■ EXERCISES
a: Answer these questions about the notebook on building a barchart with matta:
(i) Whose barchart example does the notebook reproduce?
(ii) What does matta.init_javascript do if matta is already installed in the IPython profile?
(iii) How are the entries in the subdictionary named variables made available?
b: Carry on the notebook on building a barchart with matta, starting after its last sentence.

──────── SELECTED EXTRACT

By @carnby
Probably you have seen the barchart example by Mike Bostock. It is here. It is embedded below so you can see it.
In this notebook I explain how to use matta to implement this barchart.
Why use matta? Because one thing is to have an example of a visualization, and another one is to have a reusable implementation. Reusable implementations are not about having a function, are about an entire context where you can easily use your visualization with other datasets.
How do we do it? In this notebook we see the basic scaffolding done by matta to reproduce the example chart to visualize a pandas DataFrame. By being able to use a DataFrame, we can forget about converting the dataset to the specific layout the visualization designed had in mind, and instead, you can focus on converting to a DataFrame (which will probably be very, very easy)
Let's begin.
In [1]:
from IPython.display import IFrame
IFrame('http://bl.ocks.org/mbostock/raw/3885304', 1000, 550)
Out[1]:
Here we load matta.
If you see the README, you will notice that you can install matta's javascript and css into your IPython profile. In this way you do not need to issue a init_javascript call. It is here just for demonstration - if you use a core matta visualization and export the notebook to NBViewer, you will need to execute it, to allow your visitor's browser to load the required js/css files.
If you installed matta into your profile, then using the function will do no harm - it detects that matta was loaded and does nothing.
In [2]:
import matta
matta.init_javascript(path='https://rawgit.com/carnby/matta/master/matta/libs/')
Out[2]:
In [3]:
import pandas as pd
df = pd.read_csv('http://bl.ocks.org/mbostock/raw/3885304/964f9100166627a89c7e6c23ce8128f5aefd5510/data.tsv', delimiter='\t')
df.head()
Out[3]:
First, let's sketch the visualization by defining what are its options and code.
The visualization options or arguments are contained in a dictionary. Note that the dictionary contains a subdictionary named variables. Those variables will be exposed as methods of the scaffolded visualization, and are available in code as _variable_name.

────────────────
──────── RAW DATA

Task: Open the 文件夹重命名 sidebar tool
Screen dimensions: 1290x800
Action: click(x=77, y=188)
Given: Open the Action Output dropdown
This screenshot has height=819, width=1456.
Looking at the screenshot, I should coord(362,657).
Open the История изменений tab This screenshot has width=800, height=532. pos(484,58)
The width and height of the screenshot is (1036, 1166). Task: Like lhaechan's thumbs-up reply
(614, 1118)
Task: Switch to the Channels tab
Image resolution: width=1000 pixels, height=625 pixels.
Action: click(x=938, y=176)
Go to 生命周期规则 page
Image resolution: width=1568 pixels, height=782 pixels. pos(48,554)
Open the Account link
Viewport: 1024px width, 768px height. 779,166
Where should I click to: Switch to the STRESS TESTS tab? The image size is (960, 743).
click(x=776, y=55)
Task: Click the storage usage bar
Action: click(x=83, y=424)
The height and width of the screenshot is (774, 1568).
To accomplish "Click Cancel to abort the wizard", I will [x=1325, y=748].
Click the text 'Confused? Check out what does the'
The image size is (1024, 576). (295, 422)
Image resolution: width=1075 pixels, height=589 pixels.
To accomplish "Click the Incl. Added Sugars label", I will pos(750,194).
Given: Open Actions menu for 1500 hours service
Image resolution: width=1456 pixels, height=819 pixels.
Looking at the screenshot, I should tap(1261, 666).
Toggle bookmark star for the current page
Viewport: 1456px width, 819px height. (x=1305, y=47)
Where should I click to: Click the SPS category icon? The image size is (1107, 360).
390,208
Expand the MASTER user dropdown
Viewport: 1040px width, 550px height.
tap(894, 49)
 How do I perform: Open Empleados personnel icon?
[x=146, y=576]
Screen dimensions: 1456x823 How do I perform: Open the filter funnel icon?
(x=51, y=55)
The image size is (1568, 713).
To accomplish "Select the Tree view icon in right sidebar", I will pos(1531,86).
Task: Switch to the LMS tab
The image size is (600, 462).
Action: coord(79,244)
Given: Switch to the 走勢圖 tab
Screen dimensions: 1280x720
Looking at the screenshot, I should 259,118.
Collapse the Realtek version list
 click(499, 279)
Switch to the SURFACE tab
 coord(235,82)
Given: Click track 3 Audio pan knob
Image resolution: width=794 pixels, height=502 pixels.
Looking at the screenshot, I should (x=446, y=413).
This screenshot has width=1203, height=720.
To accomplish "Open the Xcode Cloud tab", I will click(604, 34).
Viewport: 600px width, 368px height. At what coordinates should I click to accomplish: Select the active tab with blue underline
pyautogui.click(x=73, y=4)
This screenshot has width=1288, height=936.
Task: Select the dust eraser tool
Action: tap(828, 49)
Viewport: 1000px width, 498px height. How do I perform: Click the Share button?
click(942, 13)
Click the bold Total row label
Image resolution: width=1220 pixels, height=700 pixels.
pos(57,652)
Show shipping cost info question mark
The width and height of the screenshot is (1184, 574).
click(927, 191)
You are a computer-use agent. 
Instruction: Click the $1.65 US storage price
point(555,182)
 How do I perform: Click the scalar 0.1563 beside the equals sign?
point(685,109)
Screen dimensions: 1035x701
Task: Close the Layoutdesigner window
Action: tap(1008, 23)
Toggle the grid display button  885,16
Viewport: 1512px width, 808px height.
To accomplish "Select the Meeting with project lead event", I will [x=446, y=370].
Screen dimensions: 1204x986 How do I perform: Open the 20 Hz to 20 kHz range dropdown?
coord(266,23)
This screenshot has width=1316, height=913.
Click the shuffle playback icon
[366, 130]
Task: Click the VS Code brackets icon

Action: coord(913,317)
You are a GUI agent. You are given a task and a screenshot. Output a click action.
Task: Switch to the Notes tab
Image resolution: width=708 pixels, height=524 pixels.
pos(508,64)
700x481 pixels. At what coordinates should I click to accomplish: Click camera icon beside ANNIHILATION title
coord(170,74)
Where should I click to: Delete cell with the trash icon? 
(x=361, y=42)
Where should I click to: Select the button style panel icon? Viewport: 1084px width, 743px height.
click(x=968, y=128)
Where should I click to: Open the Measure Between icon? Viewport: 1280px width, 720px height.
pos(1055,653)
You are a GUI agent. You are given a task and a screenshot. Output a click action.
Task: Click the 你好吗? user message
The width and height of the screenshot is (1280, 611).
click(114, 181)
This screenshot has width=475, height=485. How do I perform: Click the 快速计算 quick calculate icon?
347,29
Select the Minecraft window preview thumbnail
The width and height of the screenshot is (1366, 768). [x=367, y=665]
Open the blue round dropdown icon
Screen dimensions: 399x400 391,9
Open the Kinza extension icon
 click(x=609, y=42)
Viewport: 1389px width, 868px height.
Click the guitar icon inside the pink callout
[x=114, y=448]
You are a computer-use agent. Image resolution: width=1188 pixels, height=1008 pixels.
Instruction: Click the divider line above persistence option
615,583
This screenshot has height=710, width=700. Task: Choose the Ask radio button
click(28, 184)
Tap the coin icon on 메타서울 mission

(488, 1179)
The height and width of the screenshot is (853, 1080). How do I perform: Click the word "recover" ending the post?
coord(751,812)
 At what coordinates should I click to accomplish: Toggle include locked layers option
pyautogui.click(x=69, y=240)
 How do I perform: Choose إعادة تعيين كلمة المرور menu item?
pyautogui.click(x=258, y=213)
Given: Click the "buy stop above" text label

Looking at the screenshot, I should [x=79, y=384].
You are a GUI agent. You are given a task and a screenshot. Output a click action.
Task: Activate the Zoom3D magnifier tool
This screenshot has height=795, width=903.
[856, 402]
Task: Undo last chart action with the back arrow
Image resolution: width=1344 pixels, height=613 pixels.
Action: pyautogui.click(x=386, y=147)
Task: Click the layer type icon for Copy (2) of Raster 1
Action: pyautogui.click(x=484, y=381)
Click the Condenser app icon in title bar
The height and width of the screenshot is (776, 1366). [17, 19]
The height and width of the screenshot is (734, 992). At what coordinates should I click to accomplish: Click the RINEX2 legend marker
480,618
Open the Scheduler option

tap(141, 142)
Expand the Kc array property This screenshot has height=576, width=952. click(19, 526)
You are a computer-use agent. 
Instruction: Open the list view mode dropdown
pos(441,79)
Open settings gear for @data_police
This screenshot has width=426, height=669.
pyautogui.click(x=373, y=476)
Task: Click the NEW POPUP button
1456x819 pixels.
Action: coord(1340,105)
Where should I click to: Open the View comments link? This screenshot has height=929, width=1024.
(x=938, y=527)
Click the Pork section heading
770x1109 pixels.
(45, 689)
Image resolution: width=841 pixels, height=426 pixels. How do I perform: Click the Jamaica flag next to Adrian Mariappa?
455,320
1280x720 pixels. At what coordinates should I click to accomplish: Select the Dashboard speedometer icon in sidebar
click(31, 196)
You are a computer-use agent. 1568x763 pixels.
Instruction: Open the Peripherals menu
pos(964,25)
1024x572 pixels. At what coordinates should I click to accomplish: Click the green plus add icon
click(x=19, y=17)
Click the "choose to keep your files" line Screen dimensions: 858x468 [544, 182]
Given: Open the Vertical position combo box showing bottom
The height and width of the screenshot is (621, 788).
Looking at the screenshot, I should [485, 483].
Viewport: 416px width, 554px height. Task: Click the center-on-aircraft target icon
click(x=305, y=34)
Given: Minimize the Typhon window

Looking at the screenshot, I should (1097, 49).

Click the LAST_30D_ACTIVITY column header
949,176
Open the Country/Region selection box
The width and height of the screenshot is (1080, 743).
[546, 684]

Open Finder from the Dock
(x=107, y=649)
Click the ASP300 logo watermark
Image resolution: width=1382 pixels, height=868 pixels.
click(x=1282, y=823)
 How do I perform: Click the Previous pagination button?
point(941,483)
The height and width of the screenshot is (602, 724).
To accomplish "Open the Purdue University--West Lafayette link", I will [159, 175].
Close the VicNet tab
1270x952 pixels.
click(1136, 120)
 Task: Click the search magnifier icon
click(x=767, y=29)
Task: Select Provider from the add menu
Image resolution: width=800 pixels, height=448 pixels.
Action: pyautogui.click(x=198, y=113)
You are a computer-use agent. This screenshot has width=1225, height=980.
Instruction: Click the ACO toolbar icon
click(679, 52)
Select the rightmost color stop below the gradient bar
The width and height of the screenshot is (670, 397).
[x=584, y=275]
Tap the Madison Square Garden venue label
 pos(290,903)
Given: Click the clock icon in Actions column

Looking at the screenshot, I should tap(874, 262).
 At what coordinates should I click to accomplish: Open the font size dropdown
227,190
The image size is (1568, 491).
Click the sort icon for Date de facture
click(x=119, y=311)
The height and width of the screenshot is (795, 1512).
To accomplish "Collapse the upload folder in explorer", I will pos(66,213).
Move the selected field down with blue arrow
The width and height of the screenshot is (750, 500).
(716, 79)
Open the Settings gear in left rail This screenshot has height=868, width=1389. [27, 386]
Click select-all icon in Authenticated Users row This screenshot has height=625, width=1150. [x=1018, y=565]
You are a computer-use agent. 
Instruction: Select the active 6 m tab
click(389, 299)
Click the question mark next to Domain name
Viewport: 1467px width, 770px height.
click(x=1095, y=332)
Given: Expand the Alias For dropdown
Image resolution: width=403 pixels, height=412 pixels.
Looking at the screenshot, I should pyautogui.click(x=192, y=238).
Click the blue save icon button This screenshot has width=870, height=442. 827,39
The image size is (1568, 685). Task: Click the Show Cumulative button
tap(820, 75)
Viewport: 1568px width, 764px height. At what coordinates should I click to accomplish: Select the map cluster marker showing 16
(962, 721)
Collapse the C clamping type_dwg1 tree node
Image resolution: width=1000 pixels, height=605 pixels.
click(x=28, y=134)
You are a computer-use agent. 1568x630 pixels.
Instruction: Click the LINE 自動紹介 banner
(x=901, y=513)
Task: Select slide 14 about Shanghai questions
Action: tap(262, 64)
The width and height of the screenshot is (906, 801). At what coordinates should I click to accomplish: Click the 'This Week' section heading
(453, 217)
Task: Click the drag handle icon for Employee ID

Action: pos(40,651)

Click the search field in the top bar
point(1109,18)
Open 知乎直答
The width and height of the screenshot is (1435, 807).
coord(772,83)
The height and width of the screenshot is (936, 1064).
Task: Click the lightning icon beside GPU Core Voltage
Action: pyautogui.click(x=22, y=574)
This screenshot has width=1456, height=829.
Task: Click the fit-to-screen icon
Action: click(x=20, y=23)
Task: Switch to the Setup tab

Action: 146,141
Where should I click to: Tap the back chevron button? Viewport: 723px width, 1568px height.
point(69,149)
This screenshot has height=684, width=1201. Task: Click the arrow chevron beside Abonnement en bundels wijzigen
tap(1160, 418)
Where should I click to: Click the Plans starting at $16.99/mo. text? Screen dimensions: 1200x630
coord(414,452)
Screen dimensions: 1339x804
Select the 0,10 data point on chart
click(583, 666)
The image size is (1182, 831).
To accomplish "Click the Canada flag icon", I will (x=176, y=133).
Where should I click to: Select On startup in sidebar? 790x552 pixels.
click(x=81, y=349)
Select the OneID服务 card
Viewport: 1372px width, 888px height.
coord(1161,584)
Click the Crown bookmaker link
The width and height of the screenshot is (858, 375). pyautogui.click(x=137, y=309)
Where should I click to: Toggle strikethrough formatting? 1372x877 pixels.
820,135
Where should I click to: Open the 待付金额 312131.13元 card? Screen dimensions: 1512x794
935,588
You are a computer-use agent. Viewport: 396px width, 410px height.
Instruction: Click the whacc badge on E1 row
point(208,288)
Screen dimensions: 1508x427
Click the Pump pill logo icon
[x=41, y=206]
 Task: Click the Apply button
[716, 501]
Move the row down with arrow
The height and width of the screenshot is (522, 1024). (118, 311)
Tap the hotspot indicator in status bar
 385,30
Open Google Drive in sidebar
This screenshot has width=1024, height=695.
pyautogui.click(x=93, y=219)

────────────────

■ THE REPLIES
a:
(i) Mike Bostock's.
(ii) It detects that matta was loaded and does nothing.
(iii) They are exposed as methods of the scaffolded visualization and are available in code as _variable_name.

b:
Note also the data dictionary. It indicates that the visualization receives a pandas DataFrame. This dataframe is available internally as the _data_dataframe variable.
In [4]:
# the options
barchart_args = {
'requirements': ['d3'],
'visualization_name': 'barchart',
'visualization_js': './barchart.js',
'figure_id': None,
'container_type': 'svg',
'data': {
'dataframe': None,
},
'options': {
'background_color': None,
'x_axis': True,
'y_axis': True,
},
'variables': {
'width': 960,
'height': 500,
'padding': {'left': 30, 'top': 20, 'right': 30, 'bottom': 30},
'x': 'x',
'y': 'y',
'y_axis_ticks': 10,
'color': 'steelblue',
'y_label': None,
'rotate_label': True,
},
}
This is the visualization code. Note that is almost a copy-and-paste version of the original example. We just renamed the variables to _variable_name and used other auxiliary variables like _vis_width which are exposed by matta.
Note that the code is not strictly javascript. Actually, the file is expected to be a jinja2 template.
We save this template as barchart.js, as barchart_args['visualization_js'] points to it.
In [5]:
barchart_code = '''
var x = d3.scale.ordinal()
.rangeRoundBands([0, _vis_width], .1);
var y = d3.scale.linear()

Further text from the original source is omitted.